## MATERIAL FOR THIS TASK
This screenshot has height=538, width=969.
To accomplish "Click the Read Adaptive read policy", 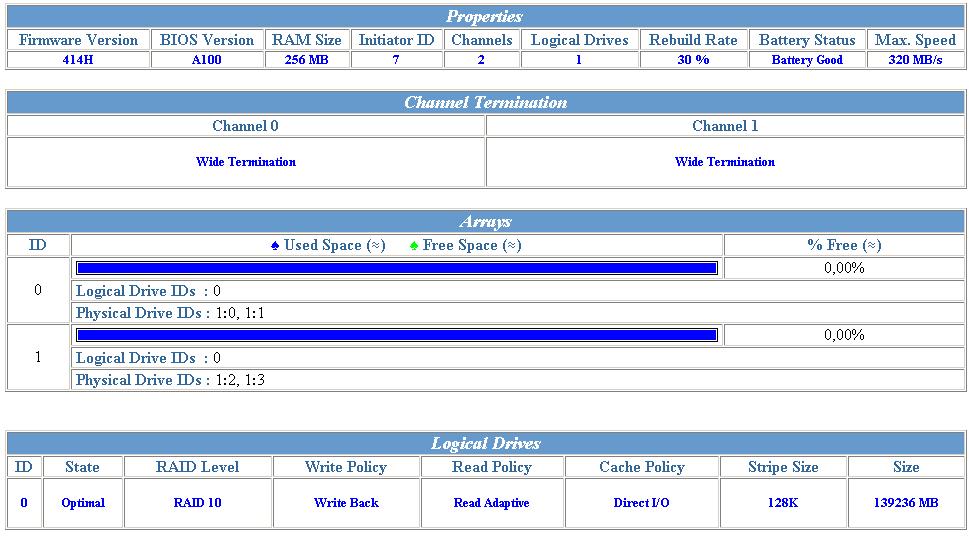I will click(x=492, y=503).
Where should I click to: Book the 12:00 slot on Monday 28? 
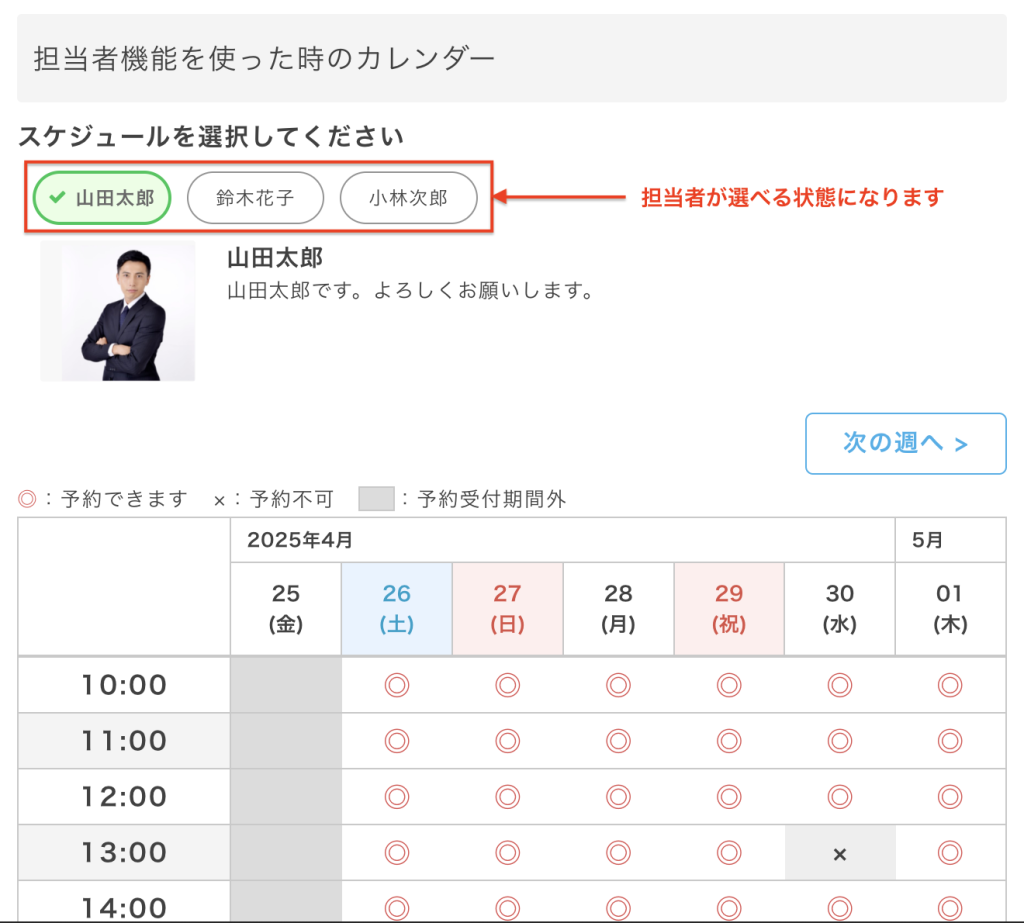618,797

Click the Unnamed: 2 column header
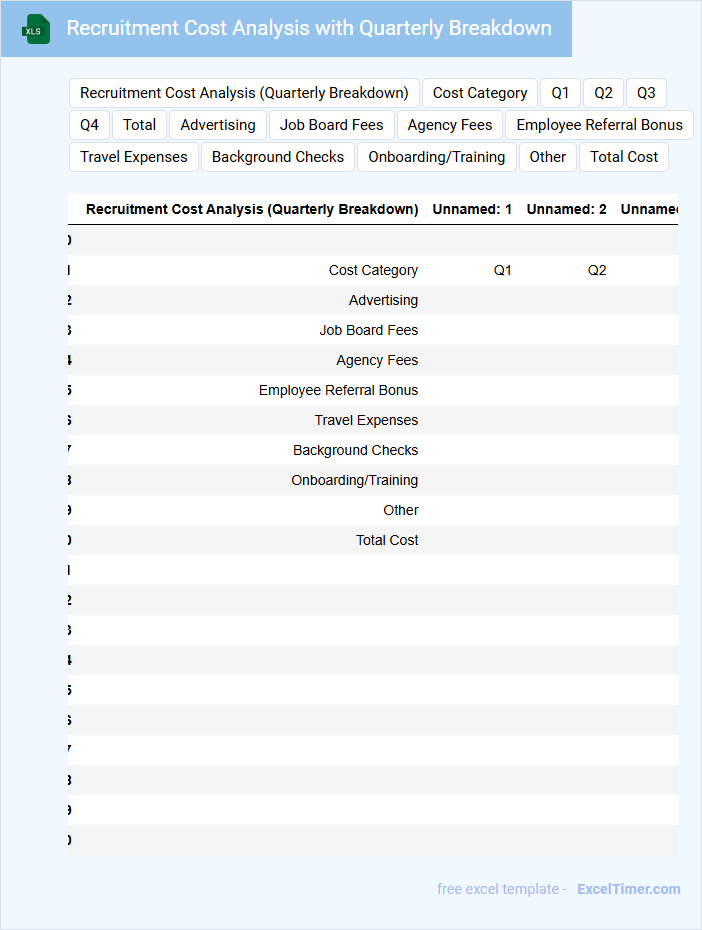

## TO BE DONE
Copy the data word for word, starting at the line that contains "Where should I" and ending at the end of the data, both ends included. Leave the pictures out of your copy.

## COMPLETE ANSWER
Where should I click to: Book the 12:00 slot on Monday 28? 
618,797

Click the Unnamed: 2 column header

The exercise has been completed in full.